→ Your assignment
Take the entries below and reproduce exactly the portion that begins at the line containing "Click the passengers icon in FIT card" and ends at the line containing "The height and", keeping both ends, dropping pictures, and adding nothing else.

--------------------------------------------------

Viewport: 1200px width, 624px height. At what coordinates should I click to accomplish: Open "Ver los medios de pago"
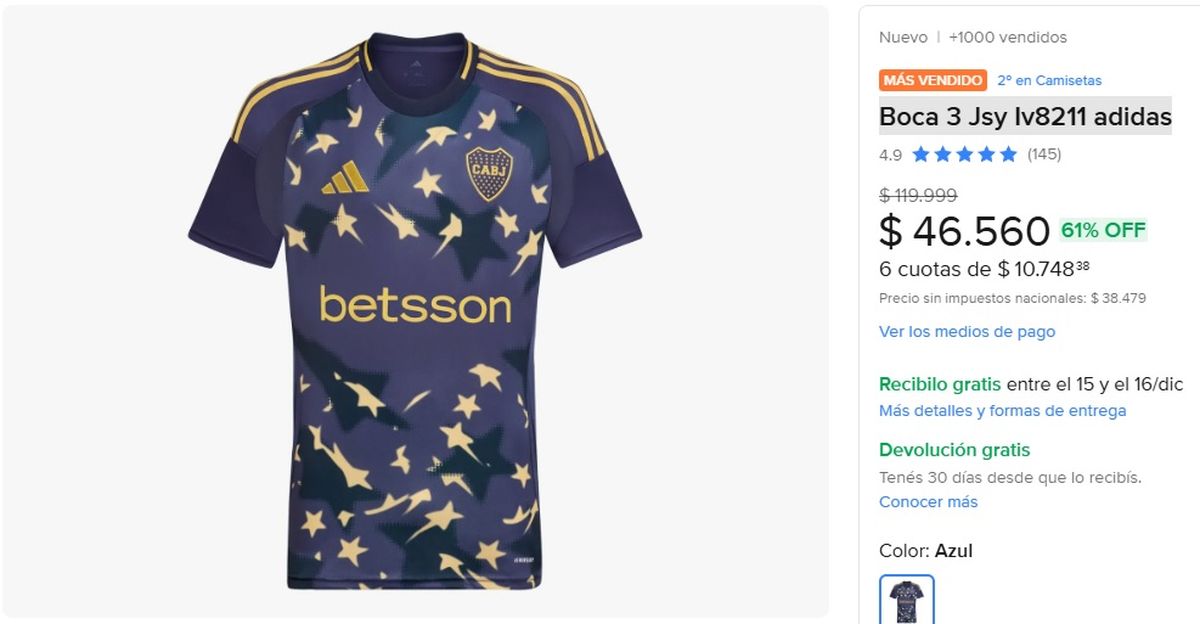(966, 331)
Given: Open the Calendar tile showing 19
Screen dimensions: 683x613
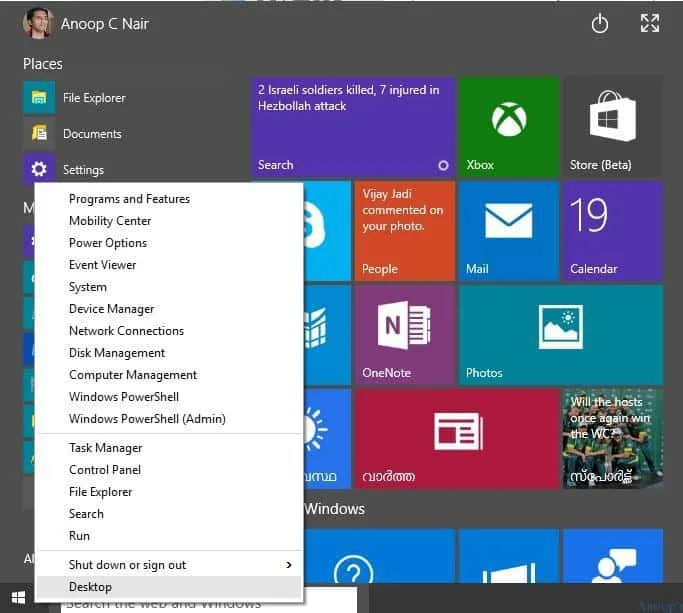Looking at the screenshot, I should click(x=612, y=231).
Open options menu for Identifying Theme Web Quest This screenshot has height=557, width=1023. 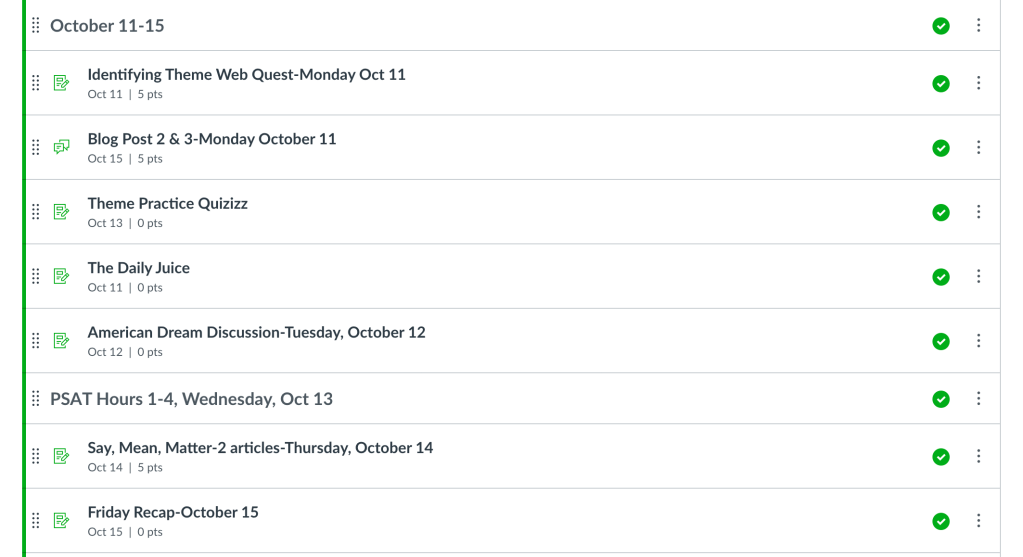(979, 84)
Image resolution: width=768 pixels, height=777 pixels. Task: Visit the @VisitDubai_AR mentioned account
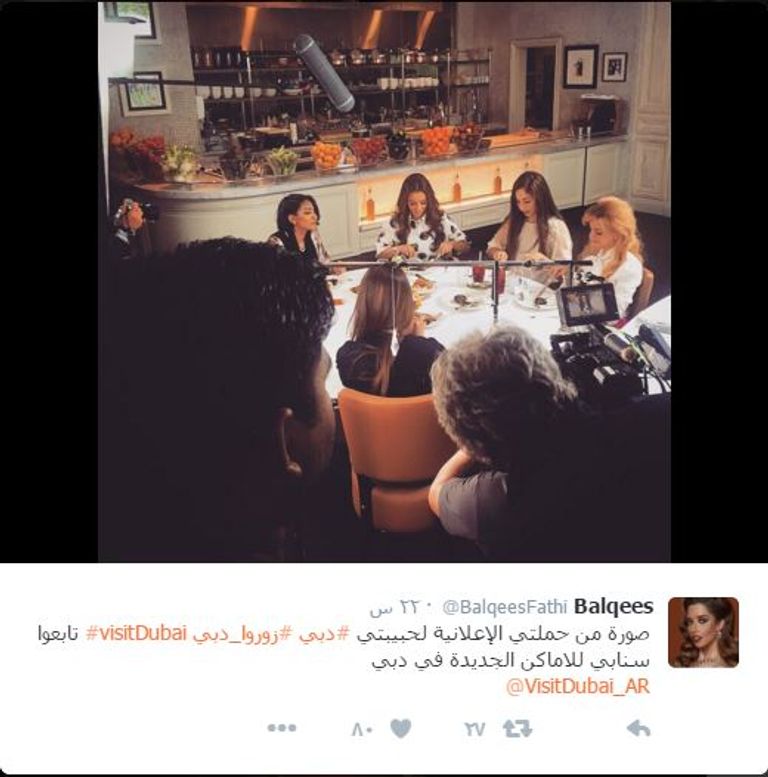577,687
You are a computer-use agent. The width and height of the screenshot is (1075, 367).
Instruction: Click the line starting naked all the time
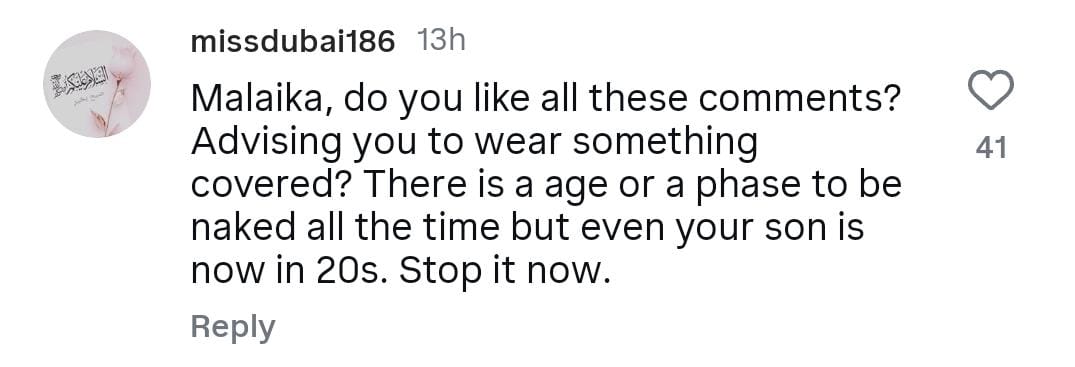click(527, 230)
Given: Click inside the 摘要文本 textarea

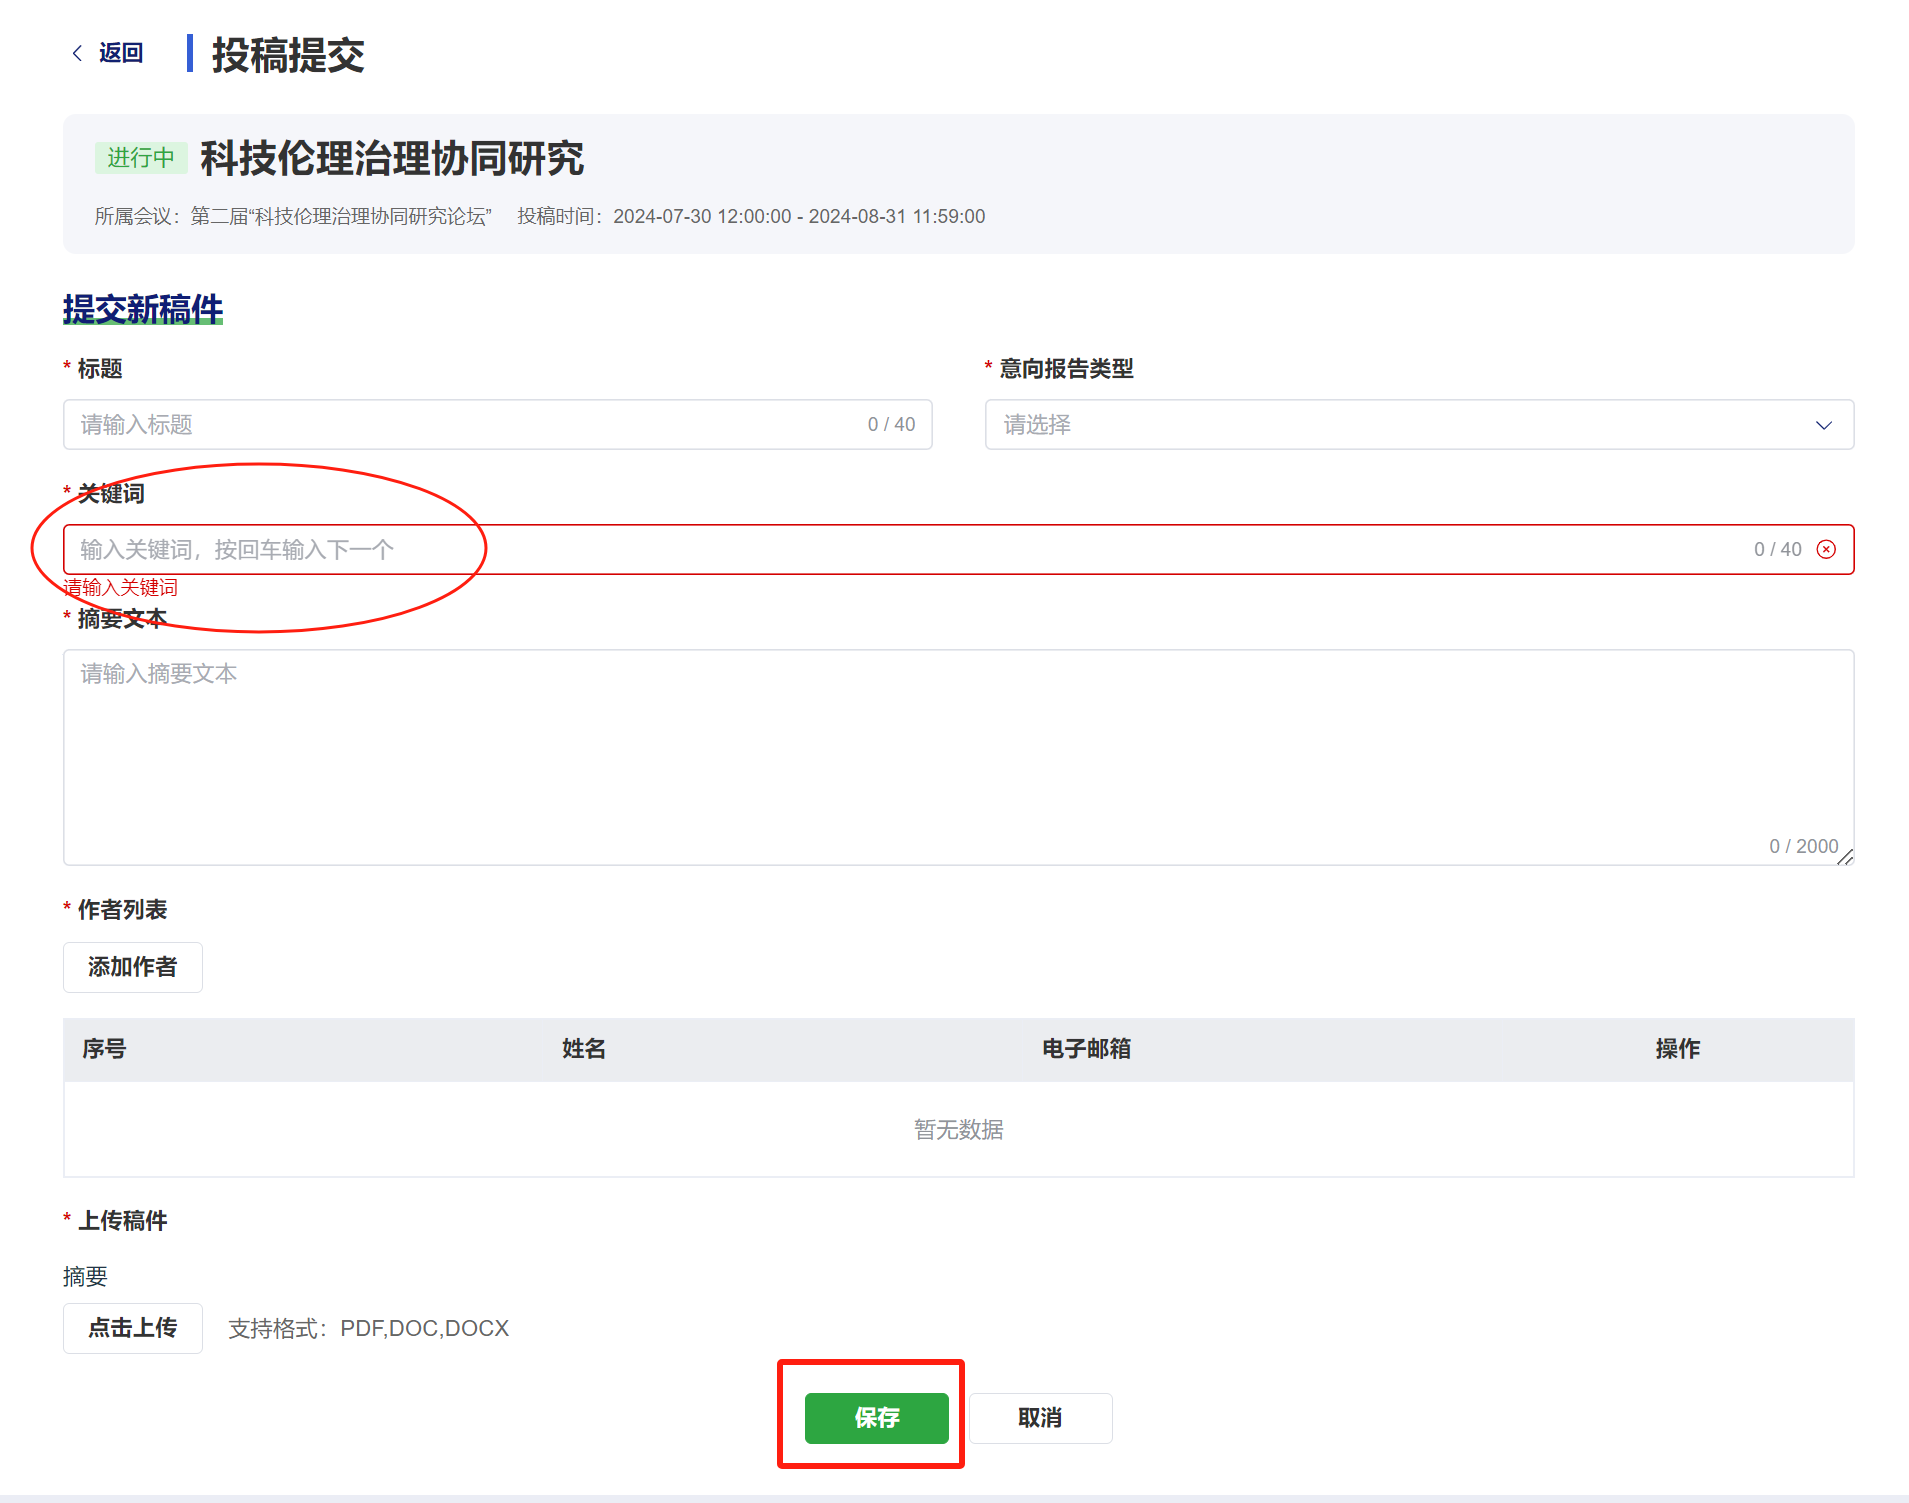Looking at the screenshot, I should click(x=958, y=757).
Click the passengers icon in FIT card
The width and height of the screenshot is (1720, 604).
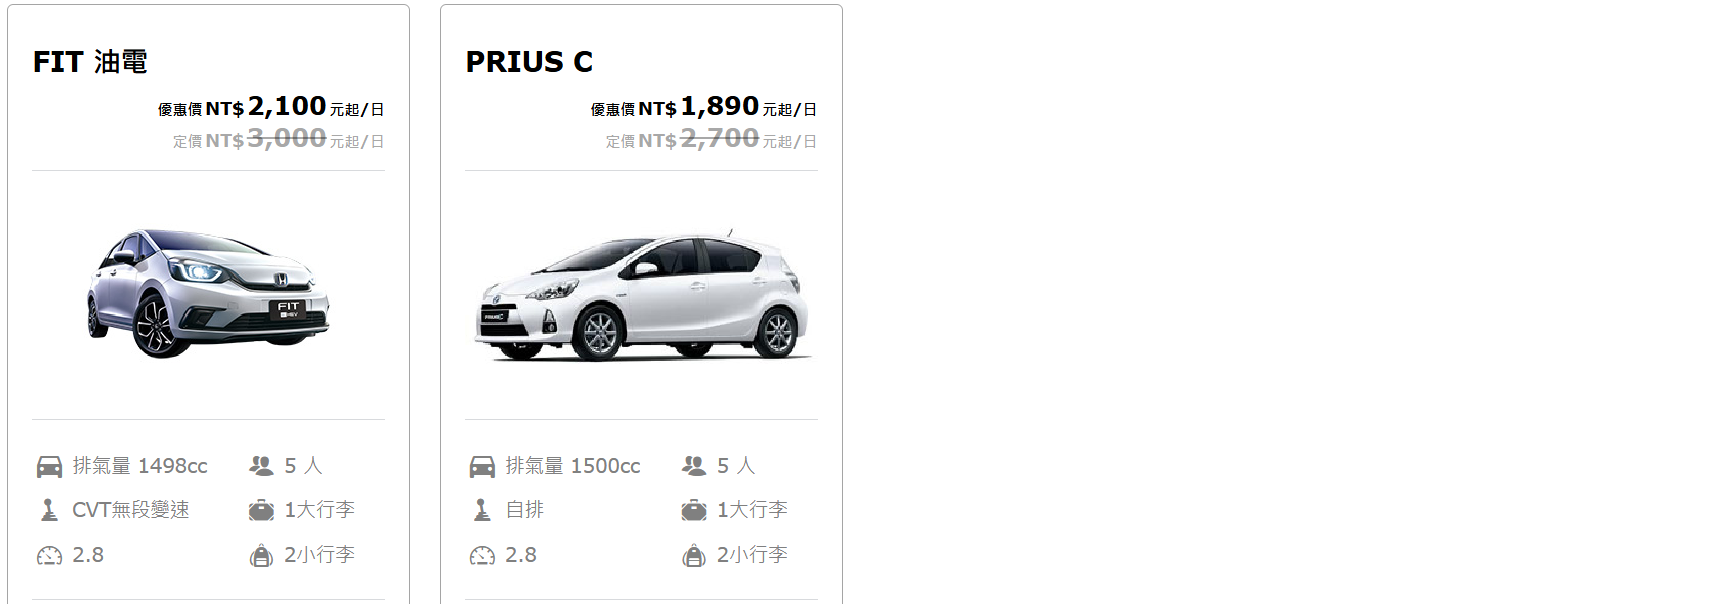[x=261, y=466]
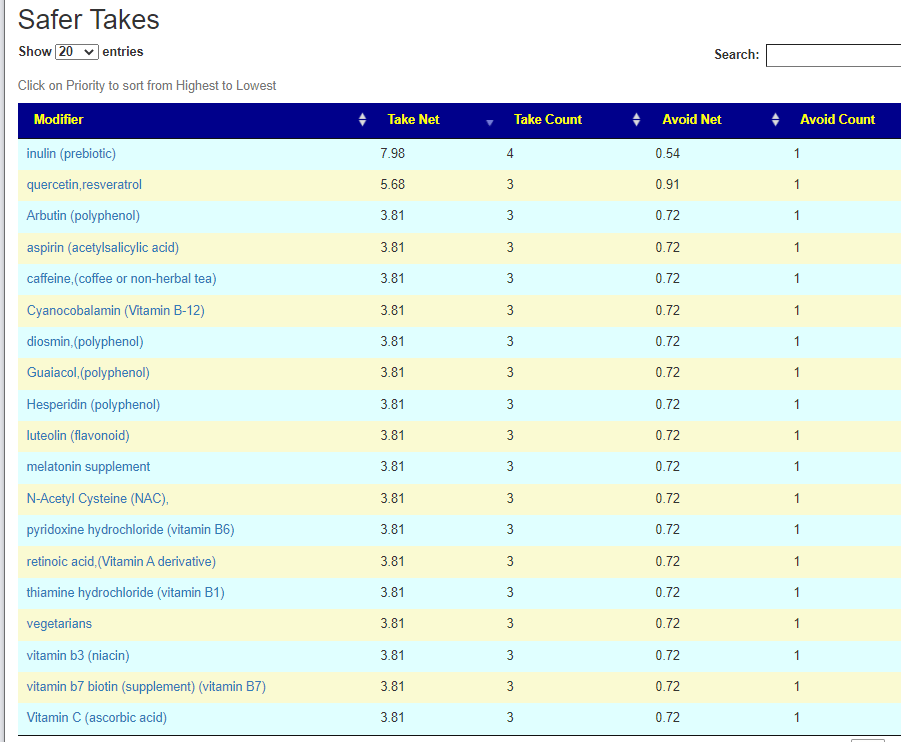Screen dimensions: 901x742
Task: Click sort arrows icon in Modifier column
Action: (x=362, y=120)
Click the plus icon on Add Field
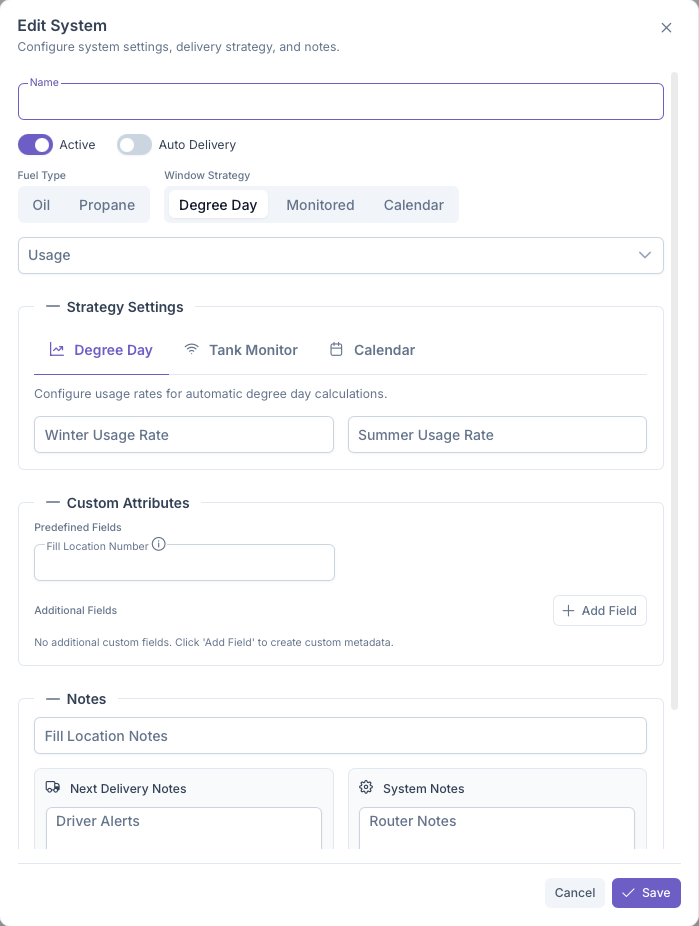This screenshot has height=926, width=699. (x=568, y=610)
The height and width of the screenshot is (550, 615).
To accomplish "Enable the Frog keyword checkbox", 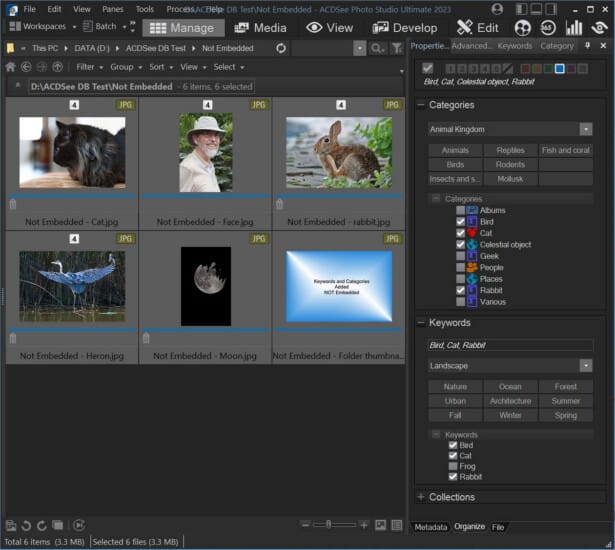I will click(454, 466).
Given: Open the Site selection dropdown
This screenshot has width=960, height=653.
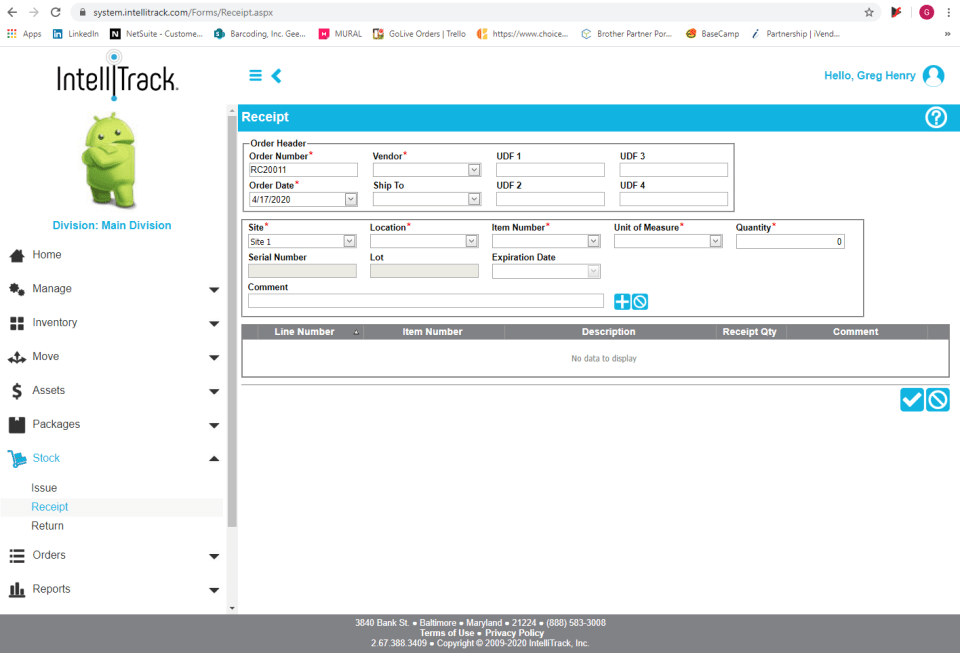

--------------------------------------------------

→ Answer space
Click the passengers icon in FIT card
The width and height of the screenshot is (1720, 604).
[x=261, y=466]
Screen dimensions: 901x742
Task: Click sort arrows icon in Modifier column
Action: (x=362, y=120)
Click the plus icon on Add Field
This screenshot has height=926, width=699. (x=568, y=610)
The height and width of the screenshot is (550, 615).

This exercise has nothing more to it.